§ **Stated exercise**: Rewrite the data below, replacing each occurrence of "Instruction" with "Directive" and leaving everything else unchanged.

[begin Material shown]

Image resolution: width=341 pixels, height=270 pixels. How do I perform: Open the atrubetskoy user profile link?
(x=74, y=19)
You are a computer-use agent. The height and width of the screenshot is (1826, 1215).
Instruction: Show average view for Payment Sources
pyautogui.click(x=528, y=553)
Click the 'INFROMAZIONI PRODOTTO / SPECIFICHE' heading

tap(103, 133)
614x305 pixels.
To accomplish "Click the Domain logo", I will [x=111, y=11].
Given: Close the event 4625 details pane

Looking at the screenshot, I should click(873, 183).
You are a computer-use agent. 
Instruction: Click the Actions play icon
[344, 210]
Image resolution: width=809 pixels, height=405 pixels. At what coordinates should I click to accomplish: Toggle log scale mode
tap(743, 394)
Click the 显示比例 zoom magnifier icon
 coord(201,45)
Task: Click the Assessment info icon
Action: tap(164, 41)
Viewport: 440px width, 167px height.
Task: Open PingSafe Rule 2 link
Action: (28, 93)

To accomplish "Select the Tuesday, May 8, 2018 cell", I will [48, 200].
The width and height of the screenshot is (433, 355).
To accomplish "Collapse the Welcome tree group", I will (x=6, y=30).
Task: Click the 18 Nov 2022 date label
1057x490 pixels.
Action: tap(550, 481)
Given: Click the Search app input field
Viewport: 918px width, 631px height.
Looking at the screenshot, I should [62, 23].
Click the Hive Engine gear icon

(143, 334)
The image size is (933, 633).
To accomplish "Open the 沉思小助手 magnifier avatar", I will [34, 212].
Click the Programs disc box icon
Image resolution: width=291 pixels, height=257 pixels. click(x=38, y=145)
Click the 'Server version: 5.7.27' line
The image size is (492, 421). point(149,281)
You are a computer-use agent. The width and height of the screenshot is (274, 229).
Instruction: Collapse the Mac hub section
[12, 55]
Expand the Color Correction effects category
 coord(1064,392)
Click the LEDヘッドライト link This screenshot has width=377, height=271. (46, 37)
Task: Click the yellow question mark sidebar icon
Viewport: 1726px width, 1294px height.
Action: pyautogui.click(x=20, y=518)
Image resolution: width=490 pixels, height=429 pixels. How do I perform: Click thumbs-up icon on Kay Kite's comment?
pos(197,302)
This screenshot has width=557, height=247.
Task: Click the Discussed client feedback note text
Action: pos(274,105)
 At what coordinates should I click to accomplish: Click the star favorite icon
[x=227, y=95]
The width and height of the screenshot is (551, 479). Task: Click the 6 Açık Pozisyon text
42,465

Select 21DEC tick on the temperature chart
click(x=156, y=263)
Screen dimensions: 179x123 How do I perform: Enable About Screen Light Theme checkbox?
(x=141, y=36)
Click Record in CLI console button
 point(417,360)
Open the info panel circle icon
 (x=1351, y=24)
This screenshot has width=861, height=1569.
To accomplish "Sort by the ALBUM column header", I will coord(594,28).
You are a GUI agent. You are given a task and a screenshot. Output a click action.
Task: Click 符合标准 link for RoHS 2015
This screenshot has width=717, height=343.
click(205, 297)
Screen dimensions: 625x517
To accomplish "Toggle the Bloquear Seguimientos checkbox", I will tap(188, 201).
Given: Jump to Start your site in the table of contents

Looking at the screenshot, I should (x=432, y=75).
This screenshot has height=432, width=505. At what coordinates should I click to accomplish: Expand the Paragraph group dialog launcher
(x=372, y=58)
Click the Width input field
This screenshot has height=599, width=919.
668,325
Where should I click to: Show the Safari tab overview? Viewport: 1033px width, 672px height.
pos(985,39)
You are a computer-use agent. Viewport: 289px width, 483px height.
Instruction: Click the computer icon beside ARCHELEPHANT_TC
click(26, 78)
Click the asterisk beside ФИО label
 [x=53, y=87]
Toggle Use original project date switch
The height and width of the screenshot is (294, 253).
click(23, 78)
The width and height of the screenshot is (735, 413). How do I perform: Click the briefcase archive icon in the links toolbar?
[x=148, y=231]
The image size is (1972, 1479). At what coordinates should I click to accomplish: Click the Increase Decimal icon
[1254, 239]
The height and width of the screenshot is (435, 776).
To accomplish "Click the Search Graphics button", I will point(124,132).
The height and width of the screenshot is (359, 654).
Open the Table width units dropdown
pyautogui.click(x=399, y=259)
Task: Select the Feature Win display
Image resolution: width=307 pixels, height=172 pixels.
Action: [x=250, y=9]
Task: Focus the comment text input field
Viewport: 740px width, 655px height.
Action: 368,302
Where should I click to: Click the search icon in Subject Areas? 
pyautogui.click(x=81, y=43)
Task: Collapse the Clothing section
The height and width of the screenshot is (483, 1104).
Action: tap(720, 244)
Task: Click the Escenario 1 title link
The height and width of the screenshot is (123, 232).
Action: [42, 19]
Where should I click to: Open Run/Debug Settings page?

[end Material shown]

§ **Written answer**:
Image resolution: width=341 pixels, height=270 pixels. How do I perform: Open the atrubetskoy user profile link?
(x=74, y=19)
You are a computer-use agent. The height and width of the screenshot is (1826, 1215).
Directive: Show average view for Payment Sources
pyautogui.click(x=528, y=553)
Click the 'INFROMAZIONI PRODOTTO / SPECIFICHE' heading

tap(103, 133)
614x305 pixels.
To accomplish "Click the Domain logo", I will [x=111, y=11].
Given: Close the event 4625 details pane

Looking at the screenshot, I should click(873, 183).
You are a computer-use agent. 
Directive: Click the Actions play icon
[344, 210]
Image resolution: width=809 pixels, height=405 pixels. At what coordinates should I click to accomplish: Toggle log scale mode
tap(743, 394)
Click the 显示比例 zoom magnifier icon
 coord(201,45)
Task: Click the Assessment info icon
Action: tap(164, 41)
Viewport: 440px width, 167px height.
Task: Open PingSafe Rule 2 link
Action: (28, 93)

To accomplish "Select the Tuesday, May 8, 2018 cell", I will [48, 200].
The width and height of the screenshot is (433, 355).
To accomplish "Collapse the Welcome tree group", I will (x=6, y=30).
Task: Click the 18 Nov 2022 date label
1057x490 pixels.
Action: tap(550, 481)
Given: Click the Search app input field
Viewport: 918px width, 631px height.
Looking at the screenshot, I should [62, 23].
Click the Hive Engine gear icon

(143, 334)
The image size is (933, 633).
To accomplish "Open the 沉思小助手 magnifier avatar", I will [34, 212].
Click the Programs disc box icon
Image resolution: width=291 pixels, height=257 pixels. click(x=38, y=145)
Click the 'Server version: 5.7.27' line
The image size is (492, 421). point(149,281)
You are a computer-use agent. The width and height of the screenshot is (274, 229).
Directive: Collapse the Mac hub section
[12, 55]
Expand the Color Correction effects category
 coord(1064,392)
Click the LEDヘッドライト link This screenshot has width=377, height=271. (46, 37)
Task: Click the yellow question mark sidebar icon
Viewport: 1726px width, 1294px height.
Action: pyautogui.click(x=20, y=518)
Image resolution: width=490 pixels, height=429 pixels. How do I perform: Click thumbs-up icon on Kay Kite's comment?
pos(197,302)
This screenshot has width=557, height=247.
Task: Click the Discussed client feedback note text
Action: pos(274,105)
 At what coordinates should I click to accomplish: Click the star favorite icon
[x=227, y=95]
The width and height of the screenshot is (551, 479). Task: Click the 6 Açık Pozisyon text
42,465

Select 21DEC tick on the temperature chart
click(x=156, y=263)
Screen dimensions: 179x123 How do I perform: Enable About Screen Light Theme checkbox?
(x=141, y=36)
Click Record in CLI console button
 point(417,360)
Open the info panel circle icon
 (x=1351, y=24)
This screenshot has width=861, height=1569.
To accomplish "Sort by the ALBUM column header", I will coord(594,28).
You are a GUI agent. You are given a task and a screenshot. Output a click action.
Task: Click 符合标准 link for RoHS 2015
This screenshot has width=717, height=343.
click(205, 297)
Screen dimensions: 625x517
To accomplish "Toggle the Bloquear Seguimientos checkbox", I will tap(188, 201).
Given: Jump to Start your site in the table of contents

Looking at the screenshot, I should (x=432, y=75).
This screenshot has height=432, width=505. At what coordinates should I click to accomplish: Expand the Paragraph group dialog launcher
(x=372, y=58)
Click the Width input field
This screenshot has height=599, width=919.
668,325
Where should I click to: Show the Safari tab overview? Viewport: 1033px width, 672px height.
pos(985,39)
You are a computer-use agent. Viewport: 289px width, 483px height.
Directive: Click the computer icon beside ARCHELEPHANT_TC
click(26, 78)
Click the asterisk beside ФИО label
 [x=53, y=87]
Toggle Use original project date switch
The height and width of the screenshot is (294, 253).
click(23, 78)
The width and height of the screenshot is (735, 413). How do I perform: Click the briefcase archive icon in the links toolbar?
[x=148, y=231]
The image size is (1972, 1479). At what coordinates should I click to accomplish: Click the Increase Decimal icon
[1254, 239]
The height and width of the screenshot is (435, 776).
To accomplish "Click the Search Graphics button", I will point(124,132).
The height and width of the screenshot is (359, 654).
Open the Table width units dropdown
pyautogui.click(x=399, y=259)
Task: Select the Feature Win display
Image resolution: width=307 pixels, height=172 pixels.
Action: [x=250, y=9]
Task: Focus the comment text input field
Viewport: 740px width, 655px height.
Action: 368,302
Where should I click to: Click the search icon in Subject Areas? 
pyautogui.click(x=81, y=43)
Task: Collapse the Clothing section
The height and width of the screenshot is (483, 1104).
Action: tap(720, 244)
Task: Click the Escenario 1 title link
The height and width of the screenshot is (123, 232).
Action: [42, 19]
Where should I click to: Open Run/Debug Settings page?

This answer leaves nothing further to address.